61 Dans Putain, ce fatalisme de la vision du pire exacerbe le dystopique dans la langue et met en place une rhétorique de la lassitude, voire du dégoût […] ; [Cynthia] « fait jouir » à la chaîne, sans attachement particulier et indifféremment. […] [L]a colère et le dégoût forment un leitmotiv qui constitue le texte en son entier. (Bergeron, 2017 : 116, 126)

Cette rhétorique – ou langue – du dégoût, « ce discours de mort qui se donne la nausée et qui en a assez de se poursuivre […] s’épuise à détruire encore et encore ses objets de moins en moins nombreux » (118). Pour la narratrice, « le dégoût s’accroche aux menus détails pour s’étendre à l’ensemble du paysage, rejoignant les clients, les parents et le psychanalyste, les cours et les professeurs, les activités de miroir et les aspirations de schtroumpfette » (134). Aussi, la pratique du métier lui devient insupportable : « l’exaltation des débuts, l’adaptation et la torpeur » (151) forment un decrescendo mortel l’anéantissant. Cynthia précise que, pour elle, « c’est la répétition qui rend ce métier dégoûtant […] [Ne restent que des] gestes qui n’assouvissent plus rien ou si peu, que la tension de l’autre dont on finit par questionner la nature, des gestes mécaniques » (142). La pratique de la prostitution se mue chez elle en expérience toujours plus insensée d’une pantomime jouée staccato. La protagoniste confirme aussi que l’édulcoration puis l’éradication de son désir la mène au dégoût de la vie : « dégout du désir des autres parce qu’on n’en a plus, parce qu’il n’y a plus de clochette » (151). Sans pulsion de vie, la prostitution devient, pour Cynthia, éteignoir du désir de vivre et la source du nihilisme qui l’empêche de croire en une vie chargée de sens : « c’est trop tard maintenant, on ne peut plus mener ce genre de vie lorsqu’on a la nausée de tout, ça n’arrivera jamais » (86). Le dégoût de tout déshumanise la vie, la sienne et celle des autres. Elle uniformise d’ailleurs ces derniers dans des sentences lapidaires: « bêtes de rien qui [ne] savent rien de la laideur et de la bêtise » (58). Cette uniformisation entraîne une indifférenciation, celle des hommes en particulier, par l’accumulation des clients, expliquée par Poulin-Thibaut à partir d’une réflexion de Cynthia :

62 « il a suffi d’une seule fois pour me trouver prise dans la répétition d’une queue dressée sur laquelle je bute encore. » Donc, elle se retrouve prise, emprisonnée dans la répétition de la vente de son sexe. La métonymie de la queue comme symbole de ses clients souligne la déshumanisation de l’acte sexuel et réduit le client, l’homme, à son sexe et par le fait même, la réduit elle aussi à son propre sexe (Poulin-Thibaut, 2017 : 36).

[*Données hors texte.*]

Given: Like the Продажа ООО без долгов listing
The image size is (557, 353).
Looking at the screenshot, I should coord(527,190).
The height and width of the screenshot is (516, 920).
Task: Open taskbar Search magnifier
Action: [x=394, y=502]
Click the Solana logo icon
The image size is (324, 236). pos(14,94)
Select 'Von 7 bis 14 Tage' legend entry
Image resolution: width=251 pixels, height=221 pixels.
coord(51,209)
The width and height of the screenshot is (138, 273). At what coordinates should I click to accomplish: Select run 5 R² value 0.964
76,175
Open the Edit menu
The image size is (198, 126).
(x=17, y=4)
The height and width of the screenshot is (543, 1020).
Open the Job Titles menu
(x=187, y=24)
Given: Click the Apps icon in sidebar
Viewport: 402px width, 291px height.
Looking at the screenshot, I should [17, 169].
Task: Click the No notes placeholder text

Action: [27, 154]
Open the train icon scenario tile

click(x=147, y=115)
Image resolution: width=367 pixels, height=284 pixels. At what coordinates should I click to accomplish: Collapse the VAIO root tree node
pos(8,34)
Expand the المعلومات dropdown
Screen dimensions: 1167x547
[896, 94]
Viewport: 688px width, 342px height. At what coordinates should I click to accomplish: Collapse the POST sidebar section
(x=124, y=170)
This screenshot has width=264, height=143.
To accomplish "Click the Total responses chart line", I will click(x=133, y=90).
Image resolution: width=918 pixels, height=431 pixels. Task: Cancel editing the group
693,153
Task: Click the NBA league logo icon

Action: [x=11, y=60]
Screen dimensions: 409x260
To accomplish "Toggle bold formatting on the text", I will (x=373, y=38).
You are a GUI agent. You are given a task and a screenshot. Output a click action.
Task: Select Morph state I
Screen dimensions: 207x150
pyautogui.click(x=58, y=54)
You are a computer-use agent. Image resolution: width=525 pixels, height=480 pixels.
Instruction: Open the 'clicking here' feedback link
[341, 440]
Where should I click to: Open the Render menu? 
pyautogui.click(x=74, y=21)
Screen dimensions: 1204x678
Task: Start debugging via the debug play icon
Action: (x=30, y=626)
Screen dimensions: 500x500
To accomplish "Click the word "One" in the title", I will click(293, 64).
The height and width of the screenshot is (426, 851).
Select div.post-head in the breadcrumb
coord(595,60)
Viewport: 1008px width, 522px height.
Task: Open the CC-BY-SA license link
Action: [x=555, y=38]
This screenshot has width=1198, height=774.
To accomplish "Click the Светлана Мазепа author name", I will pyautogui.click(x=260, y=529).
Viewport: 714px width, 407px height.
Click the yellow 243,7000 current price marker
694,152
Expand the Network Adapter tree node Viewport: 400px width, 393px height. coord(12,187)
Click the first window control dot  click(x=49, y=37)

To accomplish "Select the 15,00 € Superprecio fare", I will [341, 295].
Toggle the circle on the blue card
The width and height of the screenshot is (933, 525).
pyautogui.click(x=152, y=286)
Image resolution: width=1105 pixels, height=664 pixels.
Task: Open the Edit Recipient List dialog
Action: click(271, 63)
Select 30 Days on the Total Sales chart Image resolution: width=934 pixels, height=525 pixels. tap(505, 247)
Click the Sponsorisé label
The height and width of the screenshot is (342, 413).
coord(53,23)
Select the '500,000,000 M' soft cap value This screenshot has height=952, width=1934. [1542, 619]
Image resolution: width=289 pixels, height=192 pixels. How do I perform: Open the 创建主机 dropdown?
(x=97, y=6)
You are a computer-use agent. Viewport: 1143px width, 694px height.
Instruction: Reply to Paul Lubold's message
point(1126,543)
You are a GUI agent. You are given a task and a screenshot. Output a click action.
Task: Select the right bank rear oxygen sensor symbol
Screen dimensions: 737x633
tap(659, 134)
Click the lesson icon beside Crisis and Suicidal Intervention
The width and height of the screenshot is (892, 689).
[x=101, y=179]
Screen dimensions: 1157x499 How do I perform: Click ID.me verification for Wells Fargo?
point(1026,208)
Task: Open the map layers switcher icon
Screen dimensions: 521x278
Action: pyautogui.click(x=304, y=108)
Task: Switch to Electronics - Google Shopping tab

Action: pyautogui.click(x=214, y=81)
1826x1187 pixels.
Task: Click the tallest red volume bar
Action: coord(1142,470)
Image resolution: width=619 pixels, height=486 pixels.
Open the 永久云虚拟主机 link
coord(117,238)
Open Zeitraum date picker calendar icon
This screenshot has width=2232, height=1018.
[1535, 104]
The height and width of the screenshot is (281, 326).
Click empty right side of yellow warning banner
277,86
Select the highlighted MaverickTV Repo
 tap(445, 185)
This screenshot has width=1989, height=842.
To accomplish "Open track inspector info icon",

La narratrice confirme d’ailleurs explicitement qu’elle uniformise ses clients pour mieux instaurer une distance nécessaire : « j’aime […] qu’ils se retrouvent […] indifférenciés » (28). En recourant fréquemment à la désignation par groupes (femmes/hommes, putains/clients, mères/pères/filles, schtroumpfettes, larves, putains), le roman réduit les personnages à des rôles archétypaux, campant ainsi un des attributs des dystopies canoniques selon Mouchard, soit « une désubjectivation visant à homogénéiser les groupes » (Mouchard, 2007 : 65-70). C’est en ce sens que le psychanalyste de Cynthia lui diagnostique une dépersonnalisation, qu’il conviendra d’interroger après, bien entendu, l’étude de l’enfance du personnage et de son rapport à son propre regard.